It’s all gone a bit Pete Tong for ZhongRong’s takeover of a massive chunk of Crystal Palace Park.
Bromley Council has today issued a press release confirming what had been widely expected for some time.
The sweetheart exclusivity period provided to the ZhongRong Group, of China, brokered by London Mayor Boris Johnson, to build a £500million new glass palace atop the public park has expired, apparently without any real progress having been made for the scheme. Much to the relief of many local residents.
It won’t just be the residents of the five south London boroughs, including Croydon, which converge at Crystal Palace who will generally be glad to see the back of this latest wet dream of a vanity project from the Tory Mayor of London.

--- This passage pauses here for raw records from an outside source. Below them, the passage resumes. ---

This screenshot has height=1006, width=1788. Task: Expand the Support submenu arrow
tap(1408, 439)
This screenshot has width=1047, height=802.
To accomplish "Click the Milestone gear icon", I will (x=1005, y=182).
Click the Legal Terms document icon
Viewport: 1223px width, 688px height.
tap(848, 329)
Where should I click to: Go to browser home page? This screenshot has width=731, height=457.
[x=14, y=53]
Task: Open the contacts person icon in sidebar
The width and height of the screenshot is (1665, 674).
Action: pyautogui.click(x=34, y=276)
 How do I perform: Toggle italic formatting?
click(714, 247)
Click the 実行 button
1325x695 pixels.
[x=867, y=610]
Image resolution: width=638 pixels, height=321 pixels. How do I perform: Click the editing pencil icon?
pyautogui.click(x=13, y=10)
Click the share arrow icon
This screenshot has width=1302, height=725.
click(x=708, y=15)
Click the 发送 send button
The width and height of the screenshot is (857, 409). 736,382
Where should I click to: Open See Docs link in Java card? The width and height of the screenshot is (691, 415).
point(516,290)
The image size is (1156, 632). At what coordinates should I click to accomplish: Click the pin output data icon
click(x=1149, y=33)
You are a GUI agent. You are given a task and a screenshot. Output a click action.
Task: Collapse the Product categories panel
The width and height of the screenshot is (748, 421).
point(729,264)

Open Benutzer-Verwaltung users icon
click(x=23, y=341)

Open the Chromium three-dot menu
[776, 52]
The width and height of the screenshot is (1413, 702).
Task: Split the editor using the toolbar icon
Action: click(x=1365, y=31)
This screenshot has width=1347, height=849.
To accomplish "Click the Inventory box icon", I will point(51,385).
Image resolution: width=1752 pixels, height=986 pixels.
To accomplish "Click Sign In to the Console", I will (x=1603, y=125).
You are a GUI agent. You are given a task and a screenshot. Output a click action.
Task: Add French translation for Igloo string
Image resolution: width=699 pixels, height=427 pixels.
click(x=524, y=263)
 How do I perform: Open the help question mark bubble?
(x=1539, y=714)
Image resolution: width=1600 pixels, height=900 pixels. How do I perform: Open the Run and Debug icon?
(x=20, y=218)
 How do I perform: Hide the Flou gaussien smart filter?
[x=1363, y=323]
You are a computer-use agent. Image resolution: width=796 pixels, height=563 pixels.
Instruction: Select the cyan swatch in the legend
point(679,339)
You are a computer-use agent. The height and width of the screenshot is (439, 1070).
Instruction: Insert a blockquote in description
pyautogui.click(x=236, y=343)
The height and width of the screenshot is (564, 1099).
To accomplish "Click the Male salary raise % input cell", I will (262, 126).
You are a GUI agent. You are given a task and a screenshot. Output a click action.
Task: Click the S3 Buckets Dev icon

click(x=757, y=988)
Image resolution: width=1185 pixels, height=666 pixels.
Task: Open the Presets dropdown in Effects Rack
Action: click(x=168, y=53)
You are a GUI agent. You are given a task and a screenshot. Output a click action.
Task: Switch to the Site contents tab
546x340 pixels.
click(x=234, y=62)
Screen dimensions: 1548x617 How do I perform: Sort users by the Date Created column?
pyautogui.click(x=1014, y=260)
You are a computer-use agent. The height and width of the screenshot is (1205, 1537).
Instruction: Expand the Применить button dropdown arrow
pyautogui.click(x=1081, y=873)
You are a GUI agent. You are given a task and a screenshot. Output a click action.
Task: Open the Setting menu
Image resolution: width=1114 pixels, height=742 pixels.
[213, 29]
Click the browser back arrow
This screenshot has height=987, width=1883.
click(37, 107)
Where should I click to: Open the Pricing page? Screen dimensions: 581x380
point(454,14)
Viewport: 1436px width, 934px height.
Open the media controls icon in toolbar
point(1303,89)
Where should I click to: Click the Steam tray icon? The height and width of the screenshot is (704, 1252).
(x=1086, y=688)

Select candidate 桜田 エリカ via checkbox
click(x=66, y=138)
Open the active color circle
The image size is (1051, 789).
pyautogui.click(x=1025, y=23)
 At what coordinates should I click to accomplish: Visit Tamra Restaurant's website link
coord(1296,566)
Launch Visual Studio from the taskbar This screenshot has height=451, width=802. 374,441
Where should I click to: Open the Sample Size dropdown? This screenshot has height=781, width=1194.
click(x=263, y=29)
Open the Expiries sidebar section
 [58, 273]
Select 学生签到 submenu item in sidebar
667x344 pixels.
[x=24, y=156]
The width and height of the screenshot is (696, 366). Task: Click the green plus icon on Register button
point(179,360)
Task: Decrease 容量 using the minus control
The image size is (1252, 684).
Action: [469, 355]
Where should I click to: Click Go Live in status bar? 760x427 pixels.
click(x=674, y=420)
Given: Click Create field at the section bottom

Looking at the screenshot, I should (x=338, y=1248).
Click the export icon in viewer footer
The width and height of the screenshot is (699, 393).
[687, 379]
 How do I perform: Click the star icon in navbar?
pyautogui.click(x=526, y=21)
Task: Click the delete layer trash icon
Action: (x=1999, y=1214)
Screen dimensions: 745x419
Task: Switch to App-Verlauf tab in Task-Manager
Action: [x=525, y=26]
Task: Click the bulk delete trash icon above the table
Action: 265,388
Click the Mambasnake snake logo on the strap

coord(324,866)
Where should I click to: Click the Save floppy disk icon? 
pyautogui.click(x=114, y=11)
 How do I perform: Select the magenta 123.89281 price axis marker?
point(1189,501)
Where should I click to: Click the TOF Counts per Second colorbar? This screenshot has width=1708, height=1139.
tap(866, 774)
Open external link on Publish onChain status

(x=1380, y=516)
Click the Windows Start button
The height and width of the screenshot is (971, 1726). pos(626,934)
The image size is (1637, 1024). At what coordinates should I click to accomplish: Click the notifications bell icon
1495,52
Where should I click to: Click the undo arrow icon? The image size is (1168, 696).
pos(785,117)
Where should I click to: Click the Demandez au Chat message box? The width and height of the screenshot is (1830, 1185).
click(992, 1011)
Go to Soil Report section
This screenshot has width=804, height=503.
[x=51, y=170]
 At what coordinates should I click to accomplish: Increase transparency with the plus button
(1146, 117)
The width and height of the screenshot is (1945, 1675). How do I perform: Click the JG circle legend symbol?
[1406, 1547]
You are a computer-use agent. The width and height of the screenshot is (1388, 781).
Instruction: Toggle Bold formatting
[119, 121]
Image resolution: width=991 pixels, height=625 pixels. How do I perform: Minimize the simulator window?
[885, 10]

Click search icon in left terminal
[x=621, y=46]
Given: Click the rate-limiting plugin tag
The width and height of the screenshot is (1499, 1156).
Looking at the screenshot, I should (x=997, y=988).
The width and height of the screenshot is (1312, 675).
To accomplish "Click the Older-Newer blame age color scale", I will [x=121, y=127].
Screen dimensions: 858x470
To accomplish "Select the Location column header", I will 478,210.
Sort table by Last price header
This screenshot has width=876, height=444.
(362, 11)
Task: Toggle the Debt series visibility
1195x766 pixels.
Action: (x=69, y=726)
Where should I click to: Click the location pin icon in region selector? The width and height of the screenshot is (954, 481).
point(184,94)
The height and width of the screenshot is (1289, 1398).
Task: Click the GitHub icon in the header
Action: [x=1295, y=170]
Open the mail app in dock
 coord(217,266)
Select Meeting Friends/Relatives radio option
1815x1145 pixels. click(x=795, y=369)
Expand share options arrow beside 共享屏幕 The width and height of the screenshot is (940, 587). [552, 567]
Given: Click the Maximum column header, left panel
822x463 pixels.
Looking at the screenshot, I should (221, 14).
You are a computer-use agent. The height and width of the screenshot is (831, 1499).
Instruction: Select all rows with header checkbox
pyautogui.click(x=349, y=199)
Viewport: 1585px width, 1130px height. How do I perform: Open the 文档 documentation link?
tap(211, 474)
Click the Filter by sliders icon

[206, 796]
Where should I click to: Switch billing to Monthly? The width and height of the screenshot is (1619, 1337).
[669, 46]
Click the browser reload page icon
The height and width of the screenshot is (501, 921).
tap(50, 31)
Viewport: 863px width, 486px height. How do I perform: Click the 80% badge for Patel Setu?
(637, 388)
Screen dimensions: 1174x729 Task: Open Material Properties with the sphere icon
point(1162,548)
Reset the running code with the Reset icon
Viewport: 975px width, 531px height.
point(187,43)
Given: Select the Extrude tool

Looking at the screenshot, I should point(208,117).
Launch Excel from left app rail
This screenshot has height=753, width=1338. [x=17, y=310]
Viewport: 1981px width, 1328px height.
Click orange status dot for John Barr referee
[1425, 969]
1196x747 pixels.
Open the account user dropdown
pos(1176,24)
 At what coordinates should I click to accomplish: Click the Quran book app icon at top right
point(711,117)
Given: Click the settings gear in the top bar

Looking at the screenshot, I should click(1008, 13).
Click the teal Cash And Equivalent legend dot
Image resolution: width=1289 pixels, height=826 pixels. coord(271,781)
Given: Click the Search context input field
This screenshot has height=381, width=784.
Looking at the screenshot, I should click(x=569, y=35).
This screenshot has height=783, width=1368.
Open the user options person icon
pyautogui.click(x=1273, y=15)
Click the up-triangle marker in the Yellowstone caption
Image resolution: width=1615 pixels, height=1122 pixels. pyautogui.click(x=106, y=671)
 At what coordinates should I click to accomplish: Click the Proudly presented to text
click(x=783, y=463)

Sources at City Hall suggest that in October 2013, when Johnson announced the scheme from the derelict terracing of the original Crystal Palace, one of the first on the phone were representatives of Westfield, wanting to know more about another landmark project which might detract from their £1billion Croydon redevelopment on behalf of the Whitgift Foundation.
If the ZhongRong scheme does evaporate into thin air, once again the local authority will be left without anything else on the table to resolve the dilemma of how best to use Crystal Palace Park’s “top site”, where Joseph Paxton’s original Crystal Palace stood until it burned down nearly 80 years ago.
Bromley Council is therefore keen to keep the door ajar to the Chinese industrialists, despite their failure to deliver any worthwhile plans in the 17 months since Johnson personally announced this pie-in-the-sky scheme.
“These have been and remain complex proposals,” said Stephen Carr, the leader of Bromley Council, who is known to have close connections with key figures in neighbouring Croydon.
“The potential to completely restore and improve the park as well as regeneration for the surrounding area is something we cannot ignore. Equally, the council is not going to agree to something without being confident about the proposals as we are custodians of this fantastic park.”
The Chinese takeover of the park has not gone away altogether, though. “Whilst we are no longer bound by an exclusivity agreement, the confidential discussions have not concluded and these continue with ZhongRong,” Carr said.
“Local people and other interested parties should know that when there is something to say, we will keep them informed as we have sought to do all the way along this process and I thank them for their continued patience.”
If anything, that almost seems as if the process, which has hardly been as transparent as it could have been, may become even more secretive.
But with Boris turning his attention to other, more important things than London – ie. his own political ambition and his Tory Party leadership challenge – it seems less likely that there will be anyone at City Hall acting as a driving force behind the half-baked Chinese Palace scheme, once described in the New Statesman as a “boondoggle” and as Johnson’s “grandest, most pointless project yet”.
And with the notoriously under-used Dangleway, the over-heating Boris Bus, the ridiculous Orbit in Olympic Park and the costly Boris Bikes, there’s plenty of candidates for that unwanted accolade.